Famous restaurant chains have also established branches in the country. Restaurants by the world's most famous chefs such as Gordon Ramsey, Gary Rhodes, Guy Fieri, Nobuyuki Matsuhisa, and Salt Bae all operate restaurants around the country. In fact, some of the world famous chefs, such as Salt Bae, primary restaurant and base of operation is in Dubai such as Salt Bae's Nusr-Et restaurant in Four Season Hotel in Jumeriah (Visited by Lionel Messi and Cristiano Ronaldo, among others). Other international food chains such as Cheesecake factory, Texas Fried Chicken, Red Lobster, PF Chang's, Chili's and many more all operate branches throughout the country. Fast food is also common, with many chains such as McDonald's, KFC, Burger King, Popeye's, Hardee's, and Wendy's are almost found everywhere. The major ice cream chain is Baskin Robbins, but other ice cream brands such as Cold Stone Creamery, Marbles Lab, Moishi, and Amorino are all available. Local branches of gelato and other desserts are also common. Pakistani and Indian restaurants are also very common. South Asian food in the UAE is more authentic than the food found in Europe or elsewhere due to the proximity of India and Pakistan to the Emirates. Indians, Pakistanis, Malayalis, Malabaris and Sri Lankans can be found everywhere and form the majority of the population in the Emirates. The UAE is a favorite destination for Keralites outside of Kerala, and proper authentic eastern Asian restaurants are found all over the Emirates.
In public, general global and mostly western etiquette is required to be adhered. If you are invited to an Emirati's house for food, it depends on how cultural the family is. You may be required to sit on the ground, eat with your hands, or share the same plate with everyone. It is not uncommon for Emiratis to present a feast in one big platter, and everyone sits around it and eats with their hands. The key thing to remember when doing so is to use only your right hand, as the left hand is traditionally reserved for handling dirty things. Being invited to break bread or share a platter with Emiratis is a considered a huge sign of respect and fondness. Young Emiratis are however, very understanding if you choose to have your own plate or eat with utensils, and some of Emiratis don't even adhere to the traditional floor sitting and eating with hands style of cultural eating etiquette. A more modern etiquette is to sit on the ground with everyone having their own plate, spoon, fork, and knife while eating the food in front of you or politely asking someone next to you to serve the food away from you. Do not get up and attempt to move to the place where a certain type of food is put.
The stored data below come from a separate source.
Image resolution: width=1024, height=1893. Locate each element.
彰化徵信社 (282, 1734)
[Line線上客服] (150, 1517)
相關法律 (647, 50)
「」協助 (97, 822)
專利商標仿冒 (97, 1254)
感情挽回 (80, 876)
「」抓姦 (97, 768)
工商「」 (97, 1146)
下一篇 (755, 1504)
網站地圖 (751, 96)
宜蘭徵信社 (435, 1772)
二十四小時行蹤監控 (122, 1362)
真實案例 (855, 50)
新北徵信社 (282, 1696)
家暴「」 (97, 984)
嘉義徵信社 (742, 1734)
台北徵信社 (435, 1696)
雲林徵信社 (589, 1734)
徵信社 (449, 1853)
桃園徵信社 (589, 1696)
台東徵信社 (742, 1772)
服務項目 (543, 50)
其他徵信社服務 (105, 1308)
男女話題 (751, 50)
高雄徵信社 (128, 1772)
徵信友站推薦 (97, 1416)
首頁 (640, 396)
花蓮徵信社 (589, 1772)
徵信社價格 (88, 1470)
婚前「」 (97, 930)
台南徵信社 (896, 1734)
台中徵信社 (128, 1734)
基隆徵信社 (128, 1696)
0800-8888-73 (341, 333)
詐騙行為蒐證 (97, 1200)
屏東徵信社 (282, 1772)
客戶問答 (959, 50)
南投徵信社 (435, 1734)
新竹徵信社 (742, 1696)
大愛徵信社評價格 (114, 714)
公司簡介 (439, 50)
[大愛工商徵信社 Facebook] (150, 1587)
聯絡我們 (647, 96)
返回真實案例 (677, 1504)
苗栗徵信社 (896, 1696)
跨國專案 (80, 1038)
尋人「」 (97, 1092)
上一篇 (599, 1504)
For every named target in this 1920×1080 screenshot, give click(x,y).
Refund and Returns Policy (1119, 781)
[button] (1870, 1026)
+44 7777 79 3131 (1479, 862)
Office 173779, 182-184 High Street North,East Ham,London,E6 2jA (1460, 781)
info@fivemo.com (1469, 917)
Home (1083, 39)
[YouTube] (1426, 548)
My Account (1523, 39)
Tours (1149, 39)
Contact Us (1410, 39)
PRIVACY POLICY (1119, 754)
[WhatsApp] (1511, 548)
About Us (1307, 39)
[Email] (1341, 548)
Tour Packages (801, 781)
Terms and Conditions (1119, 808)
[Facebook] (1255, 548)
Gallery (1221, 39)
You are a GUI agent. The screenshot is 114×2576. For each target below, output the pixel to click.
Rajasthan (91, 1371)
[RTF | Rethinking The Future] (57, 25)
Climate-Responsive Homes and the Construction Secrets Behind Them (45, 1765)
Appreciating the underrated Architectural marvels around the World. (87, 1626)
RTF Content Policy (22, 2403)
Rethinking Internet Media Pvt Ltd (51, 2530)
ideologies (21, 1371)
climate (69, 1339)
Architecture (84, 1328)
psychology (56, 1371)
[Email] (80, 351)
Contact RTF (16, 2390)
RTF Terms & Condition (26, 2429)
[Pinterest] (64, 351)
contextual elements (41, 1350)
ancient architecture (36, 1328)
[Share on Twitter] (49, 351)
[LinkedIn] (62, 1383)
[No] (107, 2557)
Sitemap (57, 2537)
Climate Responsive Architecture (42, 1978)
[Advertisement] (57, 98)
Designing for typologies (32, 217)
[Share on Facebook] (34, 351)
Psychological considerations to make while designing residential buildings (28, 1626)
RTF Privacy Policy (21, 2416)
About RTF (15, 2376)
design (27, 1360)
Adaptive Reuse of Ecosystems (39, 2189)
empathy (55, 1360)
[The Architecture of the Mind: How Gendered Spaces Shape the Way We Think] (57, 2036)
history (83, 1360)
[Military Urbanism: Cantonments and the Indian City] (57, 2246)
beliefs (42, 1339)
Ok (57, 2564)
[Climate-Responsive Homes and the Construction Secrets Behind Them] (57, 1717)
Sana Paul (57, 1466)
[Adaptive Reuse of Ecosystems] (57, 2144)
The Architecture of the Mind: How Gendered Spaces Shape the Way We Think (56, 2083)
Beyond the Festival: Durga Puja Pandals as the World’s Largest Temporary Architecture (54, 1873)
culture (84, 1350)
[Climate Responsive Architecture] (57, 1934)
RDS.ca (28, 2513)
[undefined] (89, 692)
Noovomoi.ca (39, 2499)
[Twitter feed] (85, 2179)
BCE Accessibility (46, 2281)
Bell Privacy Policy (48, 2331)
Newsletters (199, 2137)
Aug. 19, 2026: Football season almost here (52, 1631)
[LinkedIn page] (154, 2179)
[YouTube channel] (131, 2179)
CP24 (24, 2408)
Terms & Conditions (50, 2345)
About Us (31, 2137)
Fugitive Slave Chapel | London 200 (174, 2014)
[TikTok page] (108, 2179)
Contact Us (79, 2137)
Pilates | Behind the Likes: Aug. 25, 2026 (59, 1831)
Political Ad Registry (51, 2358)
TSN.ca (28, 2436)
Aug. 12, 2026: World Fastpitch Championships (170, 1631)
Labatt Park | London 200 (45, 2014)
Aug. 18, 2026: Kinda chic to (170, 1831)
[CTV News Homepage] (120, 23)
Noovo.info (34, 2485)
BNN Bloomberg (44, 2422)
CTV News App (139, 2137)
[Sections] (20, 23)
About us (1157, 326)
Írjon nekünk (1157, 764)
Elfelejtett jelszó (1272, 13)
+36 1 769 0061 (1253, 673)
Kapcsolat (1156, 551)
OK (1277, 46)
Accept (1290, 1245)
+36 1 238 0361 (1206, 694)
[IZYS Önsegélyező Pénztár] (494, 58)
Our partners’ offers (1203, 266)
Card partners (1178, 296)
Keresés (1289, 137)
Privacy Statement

If you are invited to a Majlis (a traditional and common gathering commonly men-only or women-only), you will be presented with dates and Arabic coffee (called gahwa). The majlis is a big room or a tent with places to sit where people talk and converse. A person will rotate around the maljlis and offer you dates, dessert, or Arabic coffee. If you eat dates, remember to take them in odd numbers (1 or 3, etc..). Taking dates in even numbers is not a problem but its preferred to take them in odd numbers to adhere to the Arabic culture. If you are presented with Arabic coffee the person who rotates to pour the coffee will continue to pour you coffee until you shake the cup while presenting it to him. This signals that you do not want more coffee and he will take the cup from you. In a traditional setting, if you are entering a majlis you'll be required to move to the chair closest to your right and shake hands with the person starting from there until you shake hands with everyone. If you're sitting in a chair and someone is coming to greet you, you will be required to stand up and shake hands with that person before sitting down. If there is a Sheikh in the majlis, its customary to greet him first before going back and shaking hands with everyone else. Arabic men from the same tribe perform a nose kiss (also called Eskimo kiss). It may also be performed by very close friends. In an nontraditional majlis, its not customary to do any of that and simply going in and goofing around with your friends is totally fine.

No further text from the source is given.